A música de dois humanos (publicado originalmente em 19/7/2011)
Logo após a cena final de 'Aurora' (1927), pensei: mas que privilégio. Posso parecer ingênuo ou o último romântico à primeira impressão, mas o comentário é inevitável. Sublinha as feições de meu rosto cada pedaço dessa façanha shakespeariana conduzida tão candidamente por Friedrich Wilhelm Murnau. Para esquentar esta conversa, ouso contar sobre a história, tão simples e simultaneamente tão densa. Não há nomes próprios. Temos o fazendeiro (George O'Brien), a sua esposa (a lenda Janet Gaynor) e a mulher da cidade (Margaret Livingston). Durante uma excursão dos urbanos a estação rural, a mulher enamora-se do homem e fica no vilarejo após o bonde ir embora. Numa noite de amor, ela pede ao amante que venda a fazenda e assassine a esposa por afogamento, falando após ter sido um trágico acidente. Ele concorda e parte rumo ao crime. Porém, na hora H, vendo a companheira pedindo clemência, o homem recua, total e despudoradamente arrependido. Ambos vão à cidade, onde o fazendeiro realiza os desejos da amada e lhe implora pelo seu perdão. Mais me permito esconder porque quem venerar o cinema verá esta obra de arte.
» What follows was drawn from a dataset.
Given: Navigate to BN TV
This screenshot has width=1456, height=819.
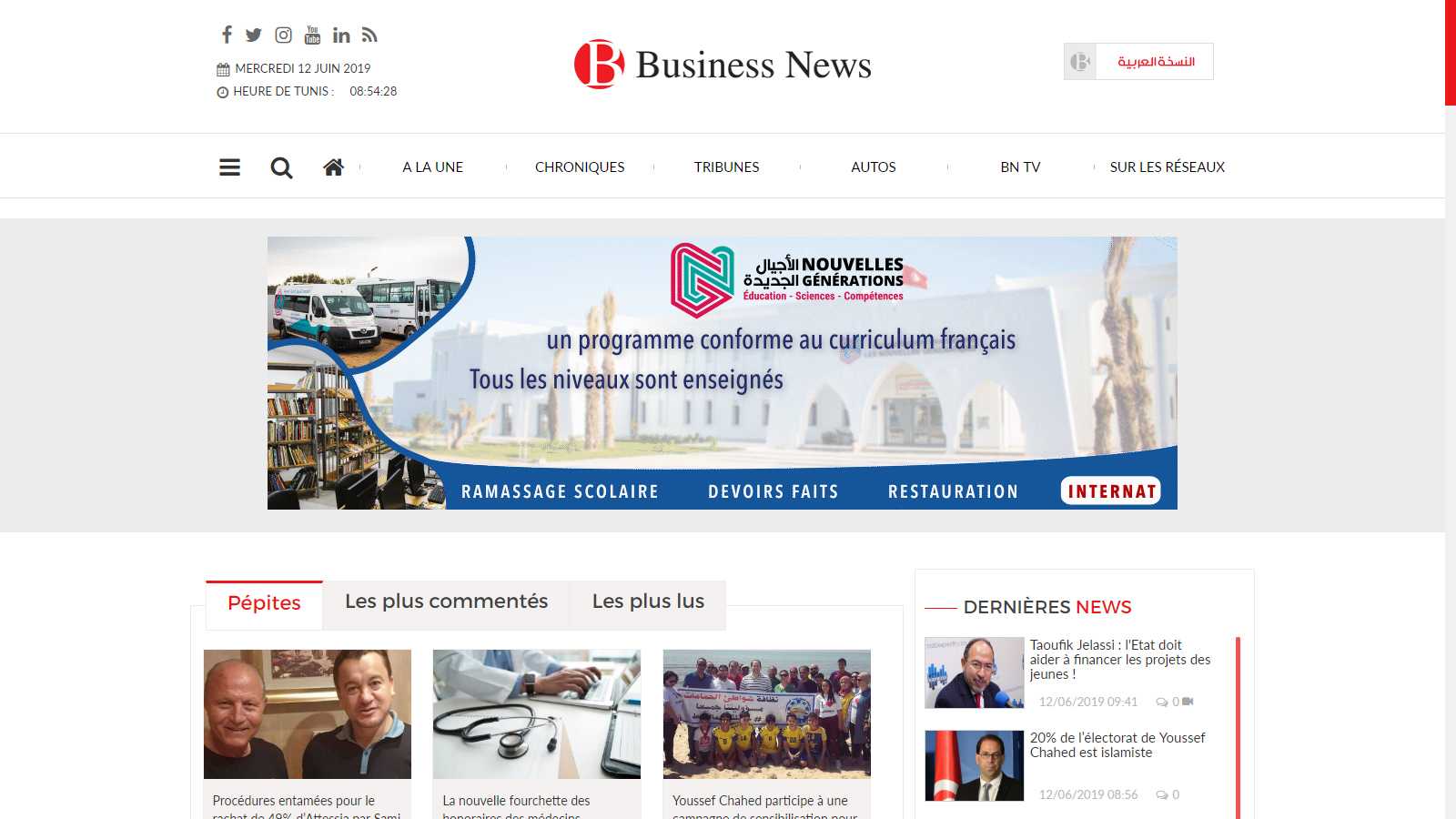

Tudo absolutamente é impecável em 'Aurora' (no original 'Sunrise: A Song of the Two Humans' ou 'A Música de Dois Humanos'). A começar por aí, a trilha sonora de Hugo Riesenfeld, que impõe à fita alma colorida e a vida, consequentemente, ainda que seja toda rodada em preto e branco. A singeleza e a pureza são características que parecem terem sido pregadas ao filme, sem exageros. Além disto, trata-se de um longa-metragem de vanguarda, pois usou muitos recursos que inspiraram diversas tramas nos anos seguintes. Há uma sequência na igreja, por exemplo, na qual vemos os raios de sol iluminando o setor do altar. Ali nada existe de luz, mas sim de pintura na parede destes clarões. Noutra, quando Murnau exibe o centro da cidade, pegou crianças e anões e os fez como transeuntes no setor afastado da câmera, a fim de o público ver pessoas de estatura normal caminhando ao longe, a perspectiva de campo. A distinção entre claro-escuro e a sobreposição de imagens (o efeito de Eugen Schüfftan, que empregou espelhos e colocou a imagem de atores em cenários em miniatura) também realçam bastante a relevância histórica do filme.
Para os diretores John Ford e François Truffaut, é 'o maior filme jamais produzido' e 'o mais belo filme de todos os tempos', respectivamente. Um cineasta português, João César Monteiro, 'Aurora', entre os dez longas de sua vida, ocupa todas as dez posições. E Martin Scorsese disse que não é um filme, mas um 'poema visual'. Essas definições de gente entendida da área mostram ser 'Aurora', para usar expressão barata, um divisor de águas no cinema mundial. Foi a primeira produção de Murnau em terras americanas depois de anos na Alemanha, comandando clássicos como 'Nosferatu' (1922). Ganhou o Oscar de melhor produção cinematográfica única e artística, prêmio nunca mais dado de novo pela Academia, e troféus de atriz para Gaynor e cinematografia, e a indicação a direção de arte. Aliás, este espaço é muito pouco para escrever sobre 'Aurora'. Apenas acerca da atuação de J. Gaynor levaria dezenas de linhas, tamanha é a sua superioridade e intimidade com o ofício. Seu jeito doce ganha o espectador no primeiro minuto em cena.